KEY POINTS:
Michael Cullen's eighth Budget sports a fiscal money-go-round that would do a Virgin Islands tax-dodge designer proud.
Cullen has finally made good on the corporate tax cuts he has been promising - if ever so reluctantly - since United Future's Peter Dunne and NZ First's Winston Peters demanded he slash the 33 per cent company rate to match Australia's 30 per cent rate as part of the price of their support deal with Labour after the 2005 election.
But he's siphoned some of that windfall to swell KiwiSaver accounts and reneged on the proposed "packet of chewing gum" personal tax threshold shift (if only in the short-term). He's not a tax-cutter at heart as all those New Zealanders who would rather have direct personal tax cuts know to their cost (but certainly not to the cost of the nation's coffers).
But instead of feting the Finance Minister for finally agreeing to shift the corporate rate downwards and introduce a swag of other measures that should assist New Zealand's transformation to a higher value economy, business is squealing at the way he has shafted them by siphoning off some of their tax cuts to boost KiwiSaver accounts.
I kept expecting Michael Cullen to burst into a rendition of "Advance New Zealand Fair!" given this first step towards the implementation of a compulsory superannuation scheme.

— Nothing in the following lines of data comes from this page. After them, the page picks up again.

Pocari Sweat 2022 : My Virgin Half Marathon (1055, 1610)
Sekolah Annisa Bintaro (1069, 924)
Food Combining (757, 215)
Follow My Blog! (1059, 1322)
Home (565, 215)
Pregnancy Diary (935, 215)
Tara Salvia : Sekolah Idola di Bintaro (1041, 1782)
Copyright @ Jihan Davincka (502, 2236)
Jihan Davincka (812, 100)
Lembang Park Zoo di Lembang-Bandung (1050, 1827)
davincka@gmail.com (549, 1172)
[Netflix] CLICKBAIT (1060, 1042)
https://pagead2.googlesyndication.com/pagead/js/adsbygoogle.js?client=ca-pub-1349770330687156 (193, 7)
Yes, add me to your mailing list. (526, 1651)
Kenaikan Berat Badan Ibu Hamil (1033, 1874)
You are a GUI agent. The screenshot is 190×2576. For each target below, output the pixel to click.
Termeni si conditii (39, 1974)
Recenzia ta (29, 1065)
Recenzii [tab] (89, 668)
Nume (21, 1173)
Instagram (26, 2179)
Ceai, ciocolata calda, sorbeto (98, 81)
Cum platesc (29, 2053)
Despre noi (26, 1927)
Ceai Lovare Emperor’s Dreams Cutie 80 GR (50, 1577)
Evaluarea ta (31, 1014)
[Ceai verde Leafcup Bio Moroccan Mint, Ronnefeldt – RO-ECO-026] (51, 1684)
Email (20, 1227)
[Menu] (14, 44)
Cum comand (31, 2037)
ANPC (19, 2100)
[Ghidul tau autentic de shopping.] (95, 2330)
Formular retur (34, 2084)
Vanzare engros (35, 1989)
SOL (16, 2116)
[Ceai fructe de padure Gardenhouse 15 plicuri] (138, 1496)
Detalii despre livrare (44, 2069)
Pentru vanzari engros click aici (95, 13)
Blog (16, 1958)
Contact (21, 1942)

Cullen has, after all, made plenty of references to the relative fortune of his good mate, the Australian Treasurer Peter Costello, in presiding over an economy with such a sizeable savings pool that it was now bursting beyond its borders. Australia is now a net capital exporter and thus the owner of a large lump of NZ companies - while we have been reduced to tenants in our own nation.
But unfortunately Cullen rather spoilt his fiscal riff by dumping on his favourite sparring partner - business. Quite simply the business sector did not expect Cullen to claw back some of their corporate tax cut windfall - expected to be $675 million in the first year of operation - by allowing their employees to compel them to stump up for KiwiSaver accounts.
Cullen has offered employers a $20 a week per employee tax credit offset to be paid directly to them - but the business organisations say that is derisory and could wipe out a considerable amount of the expected corporate tax windfall.
The big numbers the business organisations are talking about seem rather exaggerated.
Cullen won't be around to count the plaudits when KiwiSaver accounts ultimately swell long after we have begun the long shift from a nation of debt bingers to a nation of savers.
The failure to consult - particularly with business - will hurt the Finance Minister politically despite his high-minded aim.
However, Cullen will still go down in history as the Finance Minister who had the guts to tackle savings - however imperfectly - when so many political predecessors wimped out.